É nesta Fazenda de conto que Ruy Póvoas vai fazendo de conta que os fatos aconteceram, fatos de gente sem nome e sem rosto. Em seu décimo livro, o autor mostra todo o seu apuro em lavrar o chão da literatura e colher histórias que nenhuma vassoura de bruxa poderá dizimar. Aqui o ciclo da literatura do cacau está cada vez mais produtivo.
O que ficou após a vassoura de bruxa? Acabou o ciclo da literatura do cacau? Quais os arquétipos de agora, logo que o coronel, o jagunço e a mata se dissolveram?
Nomes consagrados foram-se para sempre, outros tantos se aposentaram da arte de contar, sob forma de ficção, as glórias, os pesadelos e os padecimentos da desistência de nossa gente.
E a interrogação continua persistindo. Então, por que não tentar sentir isso mais profundamente?
Dizem por aí que é preciso voltar para casa, a fim de sofrer, e sofrer, e sofrer até não mais poder, na busca, até detectarmos as imagens arquetípicas que estão a nos desafiar. Não que elas sejam invisíveis.
Muito pelo contrário: de tanto conviver com elas já não podemos enxergá-las. E após nos apossarmos delas, uma luta maior há de começar: o padecimento na lida com o idioma. Transpiração em doses altíssimas e um poucod e intuição. Será esse o melhor caminho?
É bem verdade que tal caminho é traiçoeiro, pois quem o percorre está sujeito ao risco de cair nos abismos parnasianos. Não se deve esquecer que já se constituiu uma receita parnasiana, hoje tida como superada:
Longe do estéril turbilhão da rua,
Beneditino, escreve! No aconchego
Do claustro, na paciência e no sossego,
Trabalha, e teima, e lima, e sofre, e sua!
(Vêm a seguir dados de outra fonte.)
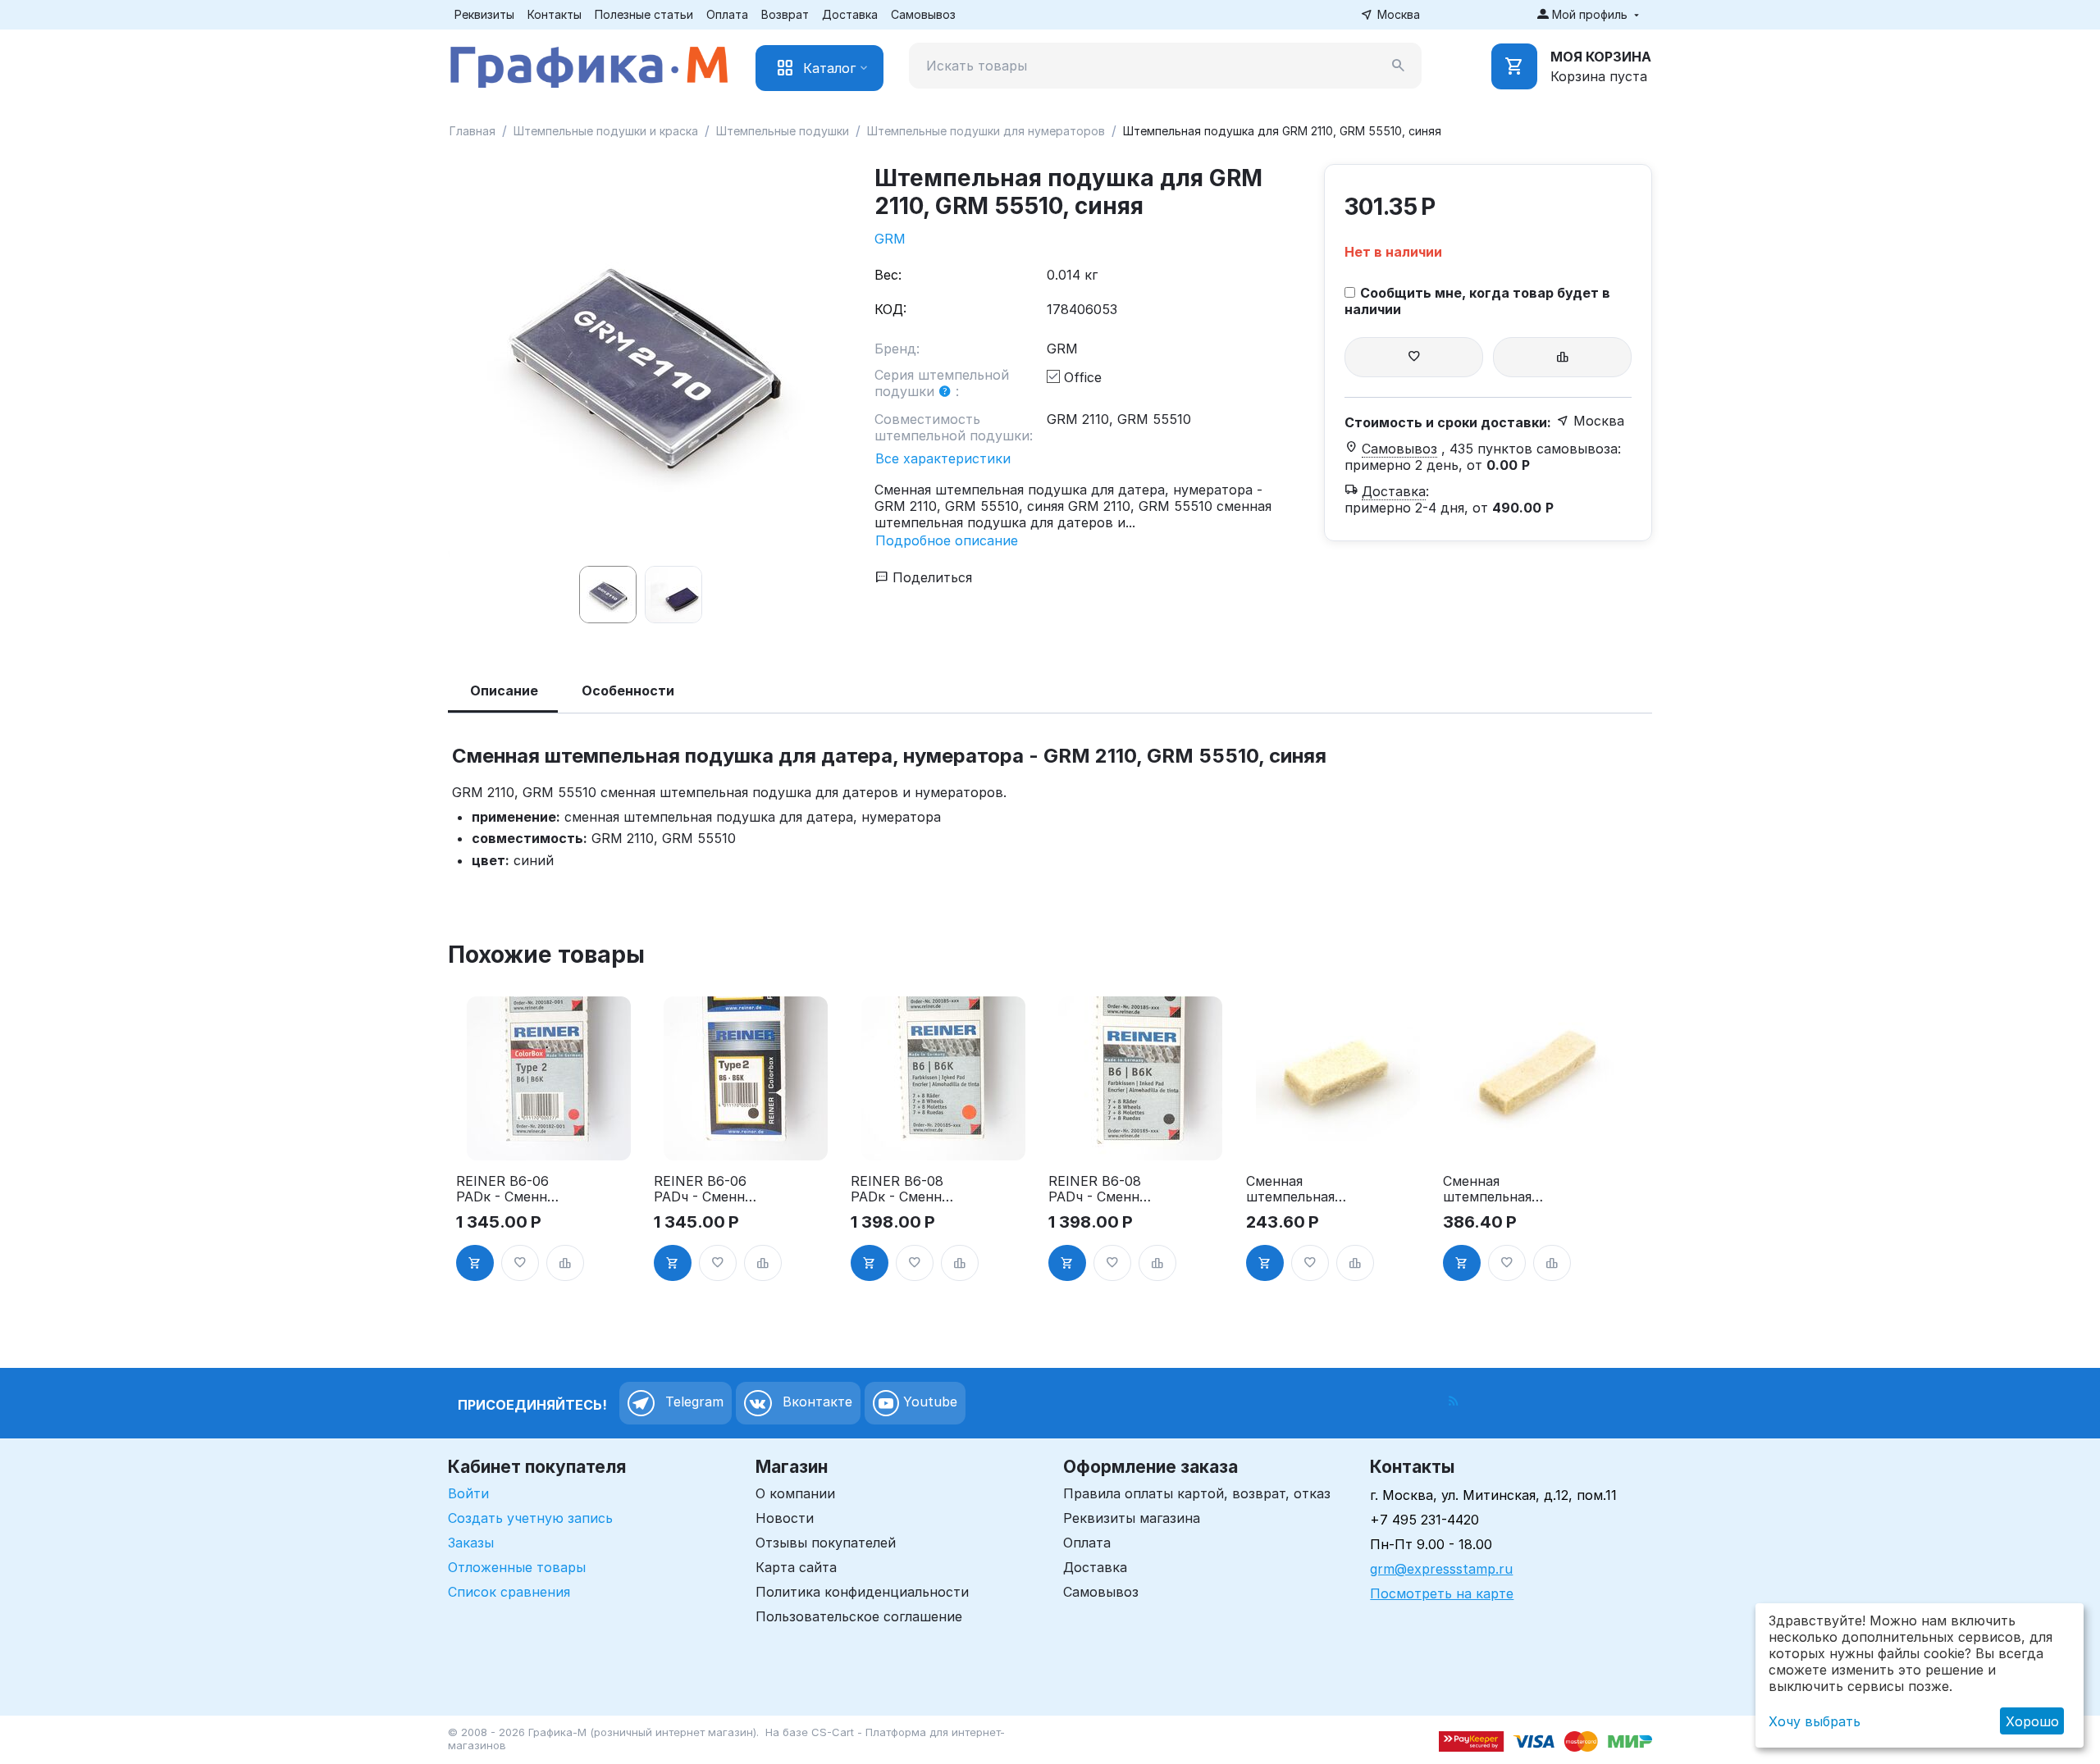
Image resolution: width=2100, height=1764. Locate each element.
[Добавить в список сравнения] (1562, 357)
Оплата (727, 14)
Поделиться (930, 577)
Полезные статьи (644, 14)
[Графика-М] (589, 64)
Por que não se aproximar do turbilhão da rua? Não será ele adubo que fertiliza a intuição? Por que não romper o sossego do claustro e se permitir o desassossego do contato e da descoberta do pertencimento?
É verdade, também, que ainda é necessária a adesão ao último verso do quarteto. Continua sendo válida a sentença bíblica “Comerás o pão com o suor do teu rosto”, muito embora haja tanta gente que come caviar com o suor do rosto alheio ou se deleita com o sangue da nação. Não será essa também uma imagem arquetípica?
Tais indagações me levaram a gerenciar esta Fazenda de conto. Nela, Fazendo de conta que os fatos aconteceram, arrebanho algumas novas imagens arquetípicas. Não sou o autor delas.
Foram elaboradas por gente sem nome, sem rosto e até sem chão, mas com os olhos voltados para dentro de si mesma, pois do lado de fora não há mais a sombra do cacaual, que era considerada, pelos pobres e pelos ricos, a grande mãe que protegia os grapiúnas.